◆ **Supplied material**:
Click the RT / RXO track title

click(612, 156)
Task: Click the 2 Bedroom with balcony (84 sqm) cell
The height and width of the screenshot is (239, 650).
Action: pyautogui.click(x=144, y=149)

◆ **Your task**:
Rewrite the listing above with "balcony" swapped for "terrace", leaving every other character as it is.

◆ **The response**:
Click the RT / RXO track title

click(612, 156)
Task: Click the 2 Bedroom with terrace (84 sqm) cell
The height and width of the screenshot is (239, 650).
Action: pyautogui.click(x=144, y=149)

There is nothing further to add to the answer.